Another way is to strengthen local farming systems in vulnerable regions. Developing country governments and foreign aid donors devote considerable resources to this goal. “We can support smallholder farmers to plant more drought-resistant crops and diversify their food sources,” says Moores. “We can also support poor communities to build their livelihoods and increase income which, in turn, increases their ability to afford food.”
And when shocks to a region’s food supply are large enough to trigger a crisis, early intervention is crucial. The United Nations Office for the Co-ordination of Humanitarian Affairs is mandated to co-ordinate the efforts of aid agencies when there is extreme need. The humanitarian operations of the UN and the many non-government relief organisations rely on the financial support of donor nations and the public.
How could Australia help?
When this century’s worst food emergency so far hit Somalia in 2011, Australia was among the world’s top five country donors in absolute terms and relative to gross domestic product. Most of Australia’s emergency relief contribution was channelled through UN agencies, including the World Food Programme. “At that time, Australia really showed moral leadership and was a global leader in the fight against famine, even though Somalia was very far from our shores,” says Moores.
“Australia has the ‘best-in-class’ expertise in agricultural research and … improving the resilience of farmers.”
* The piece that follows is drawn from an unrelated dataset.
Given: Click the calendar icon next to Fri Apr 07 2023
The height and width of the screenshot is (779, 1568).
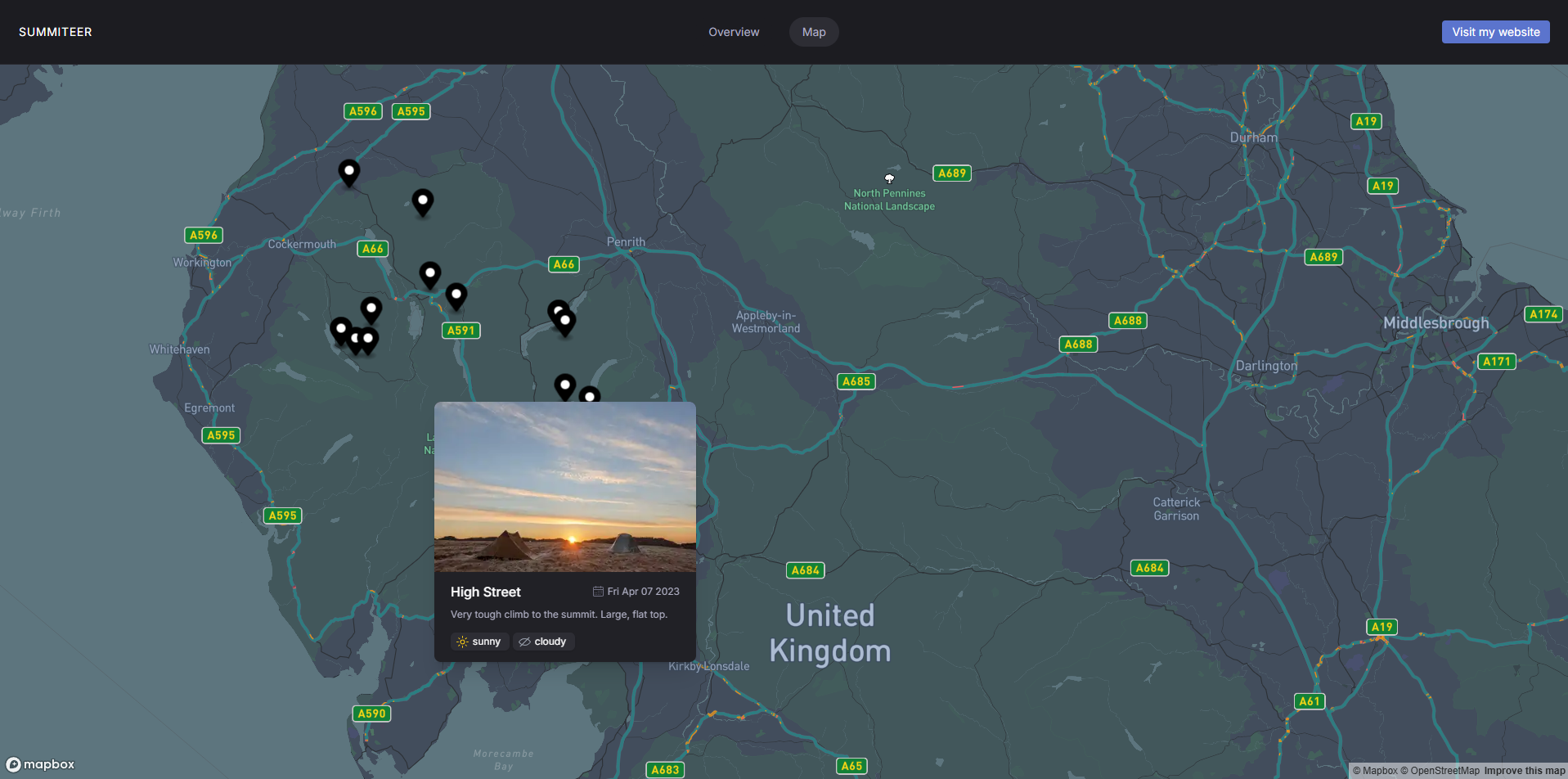Looking at the screenshot, I should click(x=597, y=591).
Australia’s strong tradition of agricultural research in a range of climate zones, including dry-land farming, means we have valuable expertise to share with nations well beyond the immediate region. “Australia has the best-in-class expertise in agricultural research and strengthening food systems and improving the resilience of farms and farmers,” says Moores.
But overseas aid spending was cut back in the past decade and became more narrowly targeted at our immediate region, especially the Pacific. Moores says Australia was “asleep at the wheel” during the current global food security crunch. “We’ve been warning about this hunger crisis for over a year now and advocating for Australia to step up,” he says. “What’s needed is a rapid emergency response in the short term to prevent famine, but then a longer-term effort to address the underlying drivers of food insecurity. There is no place for famine in the 21st century.”
With so many people now going hungry, aid agencies are calling on the Albanese government to increase funding to tackle global food security challenges in the next federal budget.